Na economia, poderia discorrer laudas sobre o tema, pois são diversas as situações extremas, como o aumento da taxa de juros para conter a inflação em um ambiente que cada vez mais amplia o endividamento das famílias, impactando na perda da renda que poderia estimular o consumo. Além disso, como resolver esse problema inflacionário, retomar o crescimento econômico, sem rever gastos públicos? Haja cobertor para tanta situação extremada.

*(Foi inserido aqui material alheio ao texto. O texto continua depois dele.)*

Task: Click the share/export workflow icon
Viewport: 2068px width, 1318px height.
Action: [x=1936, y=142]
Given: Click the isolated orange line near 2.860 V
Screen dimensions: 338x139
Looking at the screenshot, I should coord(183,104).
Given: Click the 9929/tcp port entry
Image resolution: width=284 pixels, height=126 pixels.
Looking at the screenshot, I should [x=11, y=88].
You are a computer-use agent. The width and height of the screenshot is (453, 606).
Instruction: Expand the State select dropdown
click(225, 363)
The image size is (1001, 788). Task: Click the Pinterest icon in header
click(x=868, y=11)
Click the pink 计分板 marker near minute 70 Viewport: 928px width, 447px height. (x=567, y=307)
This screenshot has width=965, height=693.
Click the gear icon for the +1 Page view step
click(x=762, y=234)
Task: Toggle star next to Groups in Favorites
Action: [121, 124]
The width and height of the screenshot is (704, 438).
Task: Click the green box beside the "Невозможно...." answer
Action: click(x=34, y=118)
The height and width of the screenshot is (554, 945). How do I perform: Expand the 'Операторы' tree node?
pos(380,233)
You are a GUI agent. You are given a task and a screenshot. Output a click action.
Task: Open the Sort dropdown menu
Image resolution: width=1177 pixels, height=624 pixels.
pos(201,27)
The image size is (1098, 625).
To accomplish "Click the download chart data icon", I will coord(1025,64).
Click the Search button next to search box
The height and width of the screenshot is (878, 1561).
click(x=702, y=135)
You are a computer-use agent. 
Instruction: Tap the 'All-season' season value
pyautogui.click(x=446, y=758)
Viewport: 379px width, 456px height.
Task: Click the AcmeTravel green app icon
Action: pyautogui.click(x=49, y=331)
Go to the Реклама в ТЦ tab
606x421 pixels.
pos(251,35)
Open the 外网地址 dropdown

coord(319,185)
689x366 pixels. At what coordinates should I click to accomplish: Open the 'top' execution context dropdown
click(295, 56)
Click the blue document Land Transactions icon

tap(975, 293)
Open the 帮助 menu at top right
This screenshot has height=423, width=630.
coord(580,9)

Acredito que a saída para escaparmos deste dilema do cobertor curto é pensarmos na solução parando de focar no tamanho do cobertor e seus extremos, mas sim na necessidade que está debaixo dele. Aliado a isso, essa quebra de paradigma precisa também estar focada na busca por um consenso, no meio termo, que alguns até chamam de “terceira via”. Não há intenção aqui de se fazer qualquer apologia política, mas sim propor uma reflexão de que existe um momento em que os protagonistas de qualquer segmento, independentemente de suas múltiplas correntes ideológicas, precisam sentar-se à mesa e encontrar caminhos convergentes. Ao mudar o foco e buscarmos o consenso, a probabilidade de eliminarmos a dicotomia míope que sustenta essa cômoda teoria será enorme.

Talvez as verbas possam ainda ser curtas para programas de desenvolvimento social, para incentivos à pesquisa, para investimentos em educação e cultura, para capacitações profissionais que auxiliem na geração de trabalho e renda, mas não precisam ser “longas” para aprovações milionárias de emendas parlamentares, fundos eleitorais, excesso de cargos comissionados e demais incongruências com as reais necessidades de um país que precisa mudar.

Se o frio persistir, como disse, não fará muita diferença o comprimento nem a quantidade de cobertores, se não tivermos a consciência de que precisamos trabalhar para encontrarmos soluções que eliminem a dificuldade de sobrevivência humana em qualquer intempérie.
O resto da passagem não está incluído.